| What you will do |
[1] In the patent claims excerpt, how does the controller diagnose the travel state when the number of lateral motions exceeds the threshold number?
[2] Which devices does the patent claims excerpt list for obtaining the 3D data?
[3] Resume the patent claims excerpt after its final line.

| Page excerpt |
The apparatus of claim 11, wherein the controller determines whether or not the number of lateral motions being generated, included in the lateral motion state information, exceeds a predetermined threshold number of lateral motions, and diagnoses the travel state as needing to stop a lateral motion when it is determined to exceed the threshold number of lateral motions.
The apparatus of claim 11, wherein the controller determines whether or not a distance from a predetermined lane, included in the lateral motion state information, is below a threshold distance, and diagnoses the travel state as needing to stop the lateral motion.
The apparatus of claim 1, wherein the travel state information is collected by a predetermined period of time.
The apparatus of claim 1, wherein the output unit comprises at least one of a display unit, an audio output module, a lamp output module and a haptic module.
A driving method comprising:

obtaining a three-dimensional (3D) data;

collecting travel state information from the obtained data;

diagnosing a travel state based upon the collected travel state information; and

displaying the diagnosis result.
The method of claim 16, wherein the 3D data is obtained by at least one of a stereo camera, a depth camera, a moving stereo camera and a Light Detection and Ranging (LIDAR) system.
The method of claim 16, wherein the 3D data is 3D distance data from another driving apparatus located at the front and/or lane recognition information with respect to a travel route.
The method of claim 18, wherein the obtaining of the 3D data comprises:

capturing a plurality of images;

generating a stereo disparity image from the plurality of images; and

obtaining the 3D distance data from the disparity image.
The method of claim 18, wherein the obtaining of the 3D data comprises:

generating a laser pulse and transmitting laser in a driving direction;

detecting reflected wave that the laser is returned by being reflected by another driving apparatus located at the font;

measuring a return time taken until the laser is transmitted and the reflected wave is returned or the number of times that the reflected wave is returned; and

obtaining the 3D distance data from the measurement result.
The method of claim 18, wherein the collecting of the travel state information comprises:

comparing the 3D distance data; and

determining an acceleration or deceleration state based upon the comparison result,

wherein the travel state information is the determined acceleration or deceleration state.

| Data provided |
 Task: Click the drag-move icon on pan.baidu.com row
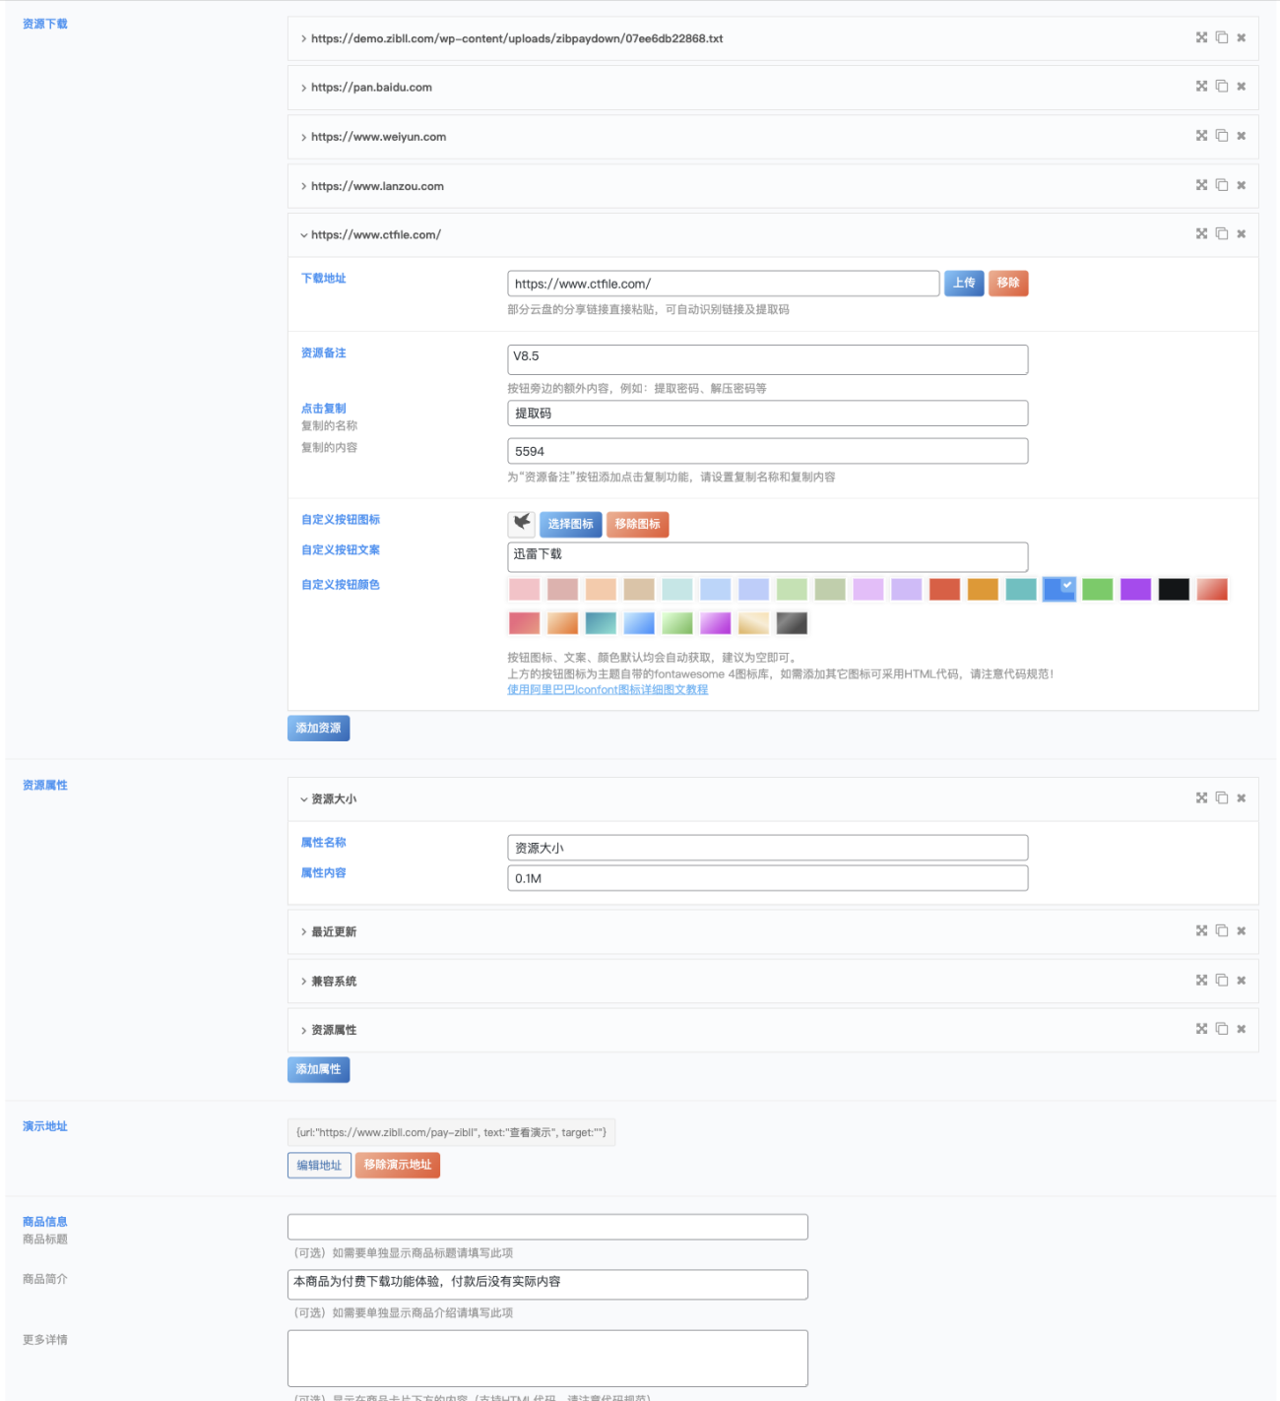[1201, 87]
...
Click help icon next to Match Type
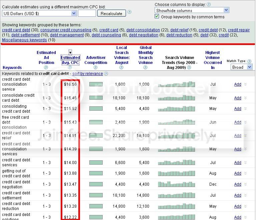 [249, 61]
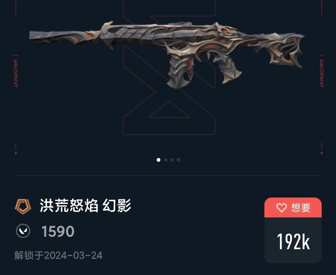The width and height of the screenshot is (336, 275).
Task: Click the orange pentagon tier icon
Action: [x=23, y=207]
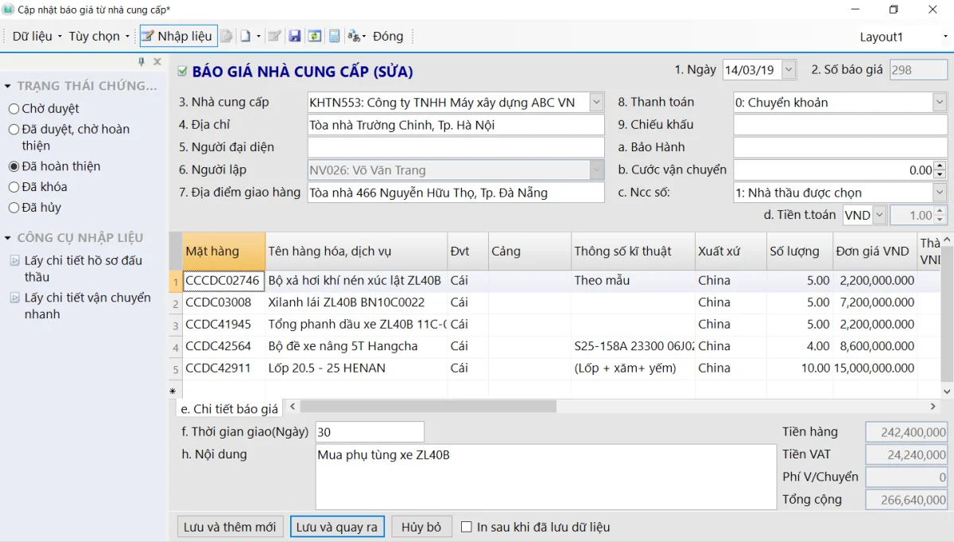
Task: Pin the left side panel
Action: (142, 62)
==
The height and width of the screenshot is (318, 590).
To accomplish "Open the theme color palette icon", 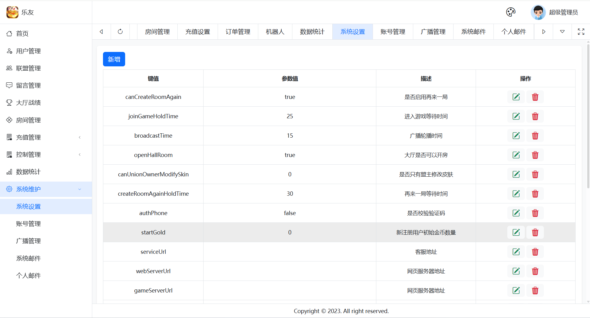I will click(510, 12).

| Per-task outputs |
[1] It diagnoses the travel state as needing to stop a lateral motion.

[2]
- A stereo camera
- A depth camera
- A moving stereo camera
- A Light Detection and Ranging (LIDAR) system

[3]
The method of claim 18, wherein the diagnosing of the travel state comprises:

determining whether or not the 3D distance data is below a predetermined safe distance when the state information indicates an acceleration state; and

diagnosing the travel state as needing to stop the acceleration when it is determined to be less than the safe distance.
The method of claim 18, wherein the obtaining of the 3D data comprises:

receiving images related to a travel route;

extracting feature points from the received image;

detecting a lane from the feature points to generate a lane recognition image including lane information; and

recognizing a lane with respect to the travel route based upon the generated image.
The method of claim 18, wherein the collecting of the travel state information comprises:

determining whether or not a lateral motion has been generated based upon the lane recognition information, the lateral motion indicating that the driving apparatus moves close to one side of the recognized lane,

wherein the travel state information is the determined lateral motion state information.
The method of claim 18, wherein the diagnosing of the travel state comprises:

determining whether or not the number of lateral motions being generated, included in the lateral motion state information, exceeds a predetermined threshold number of lateral motions and/or a distance from a predetermined lane, included in the lateral motion state information, is below a threshold distance; and

diagnosing the travel state as needing to stop the lateral motion when it is determined to exceed the threshold number of lateral motions or to be below the threshold distance.